Work order »
Each record should be given again exactly as it appears, with no image included.

Stored records:

※

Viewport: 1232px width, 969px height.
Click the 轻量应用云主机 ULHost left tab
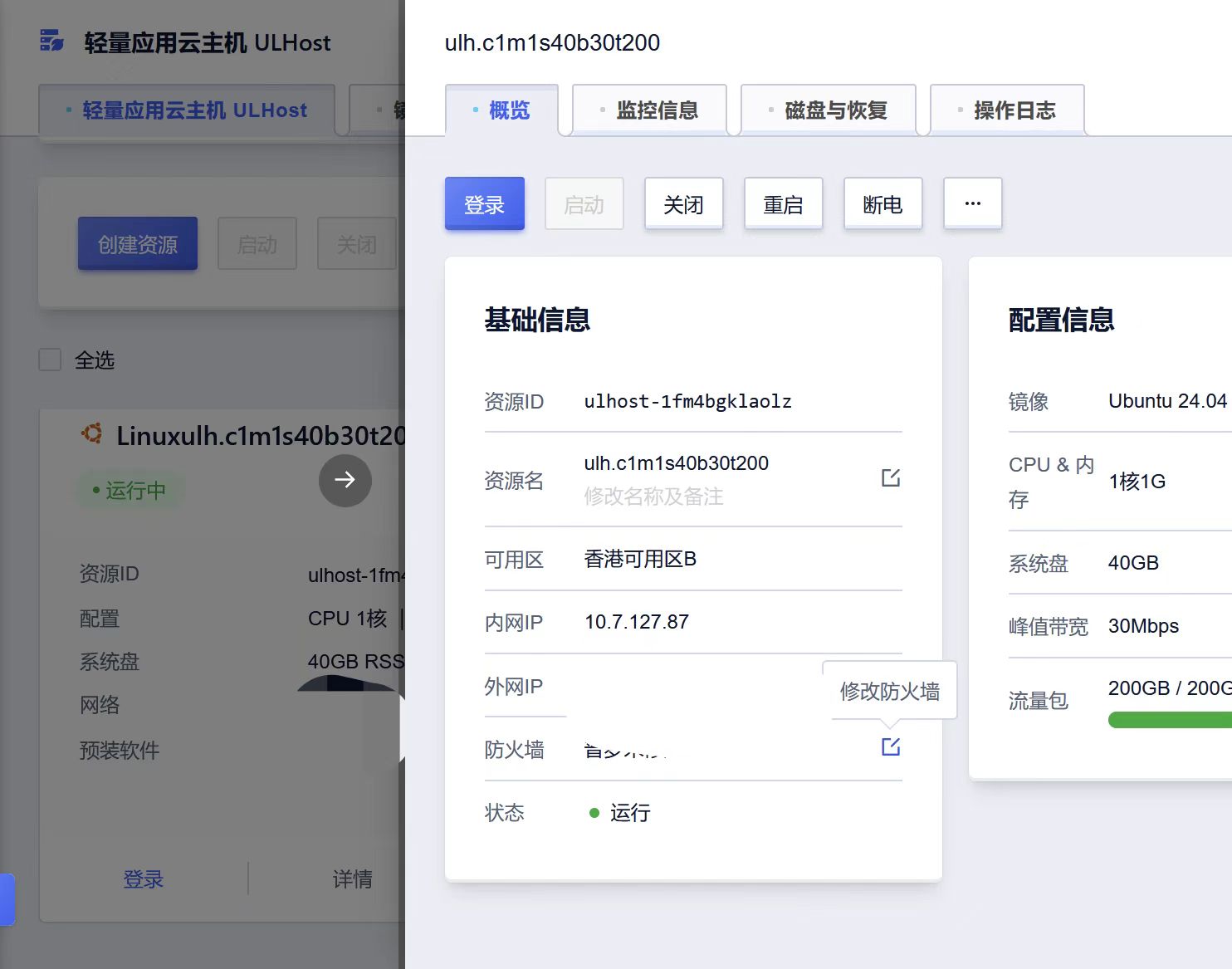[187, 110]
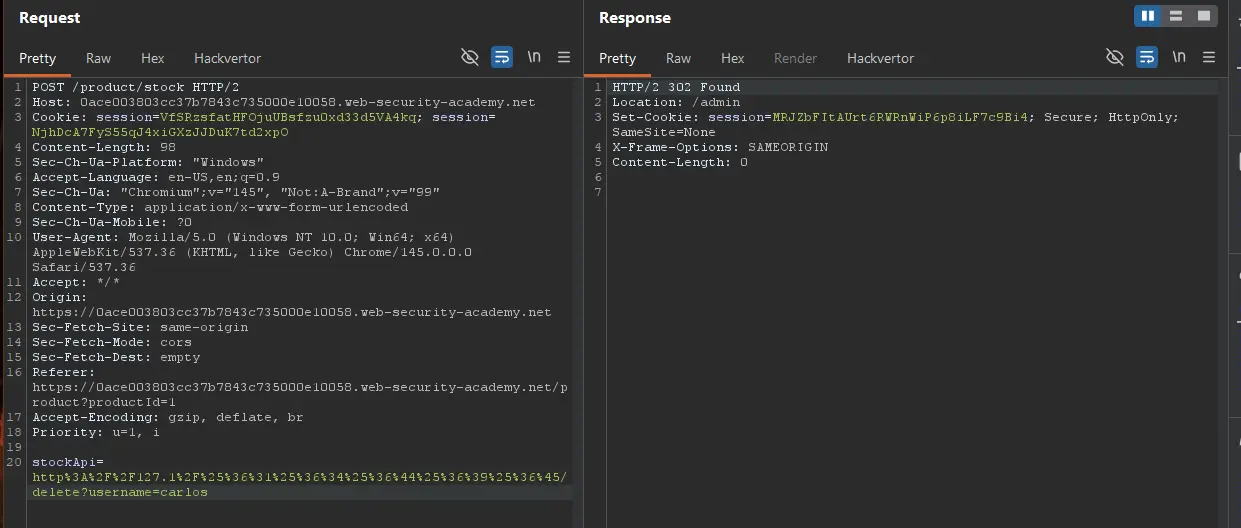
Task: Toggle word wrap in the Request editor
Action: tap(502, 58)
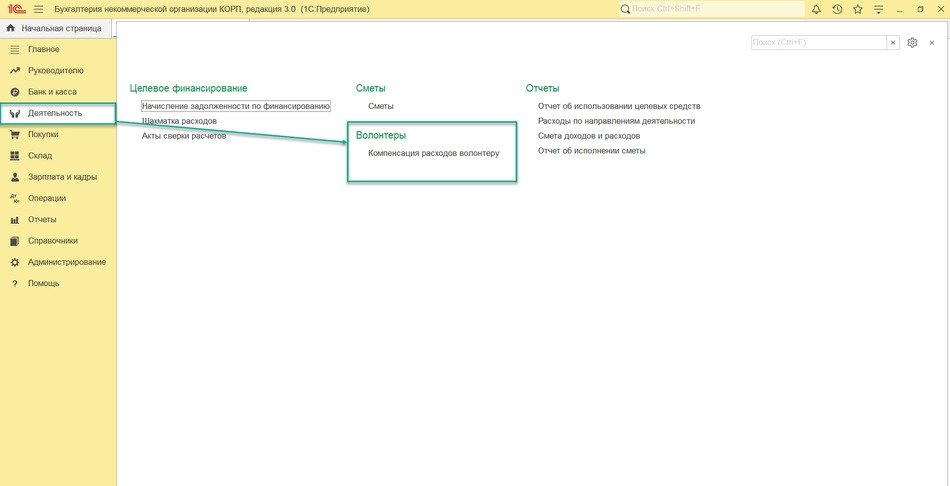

※

Solution for this task »
Viewport: 1232px width, 969px height.
Click the 轻量应用云主机 ULHost left tab
[187, 110]
Task: Toggle word wrap in the Request editor
Action: tap(502, 58)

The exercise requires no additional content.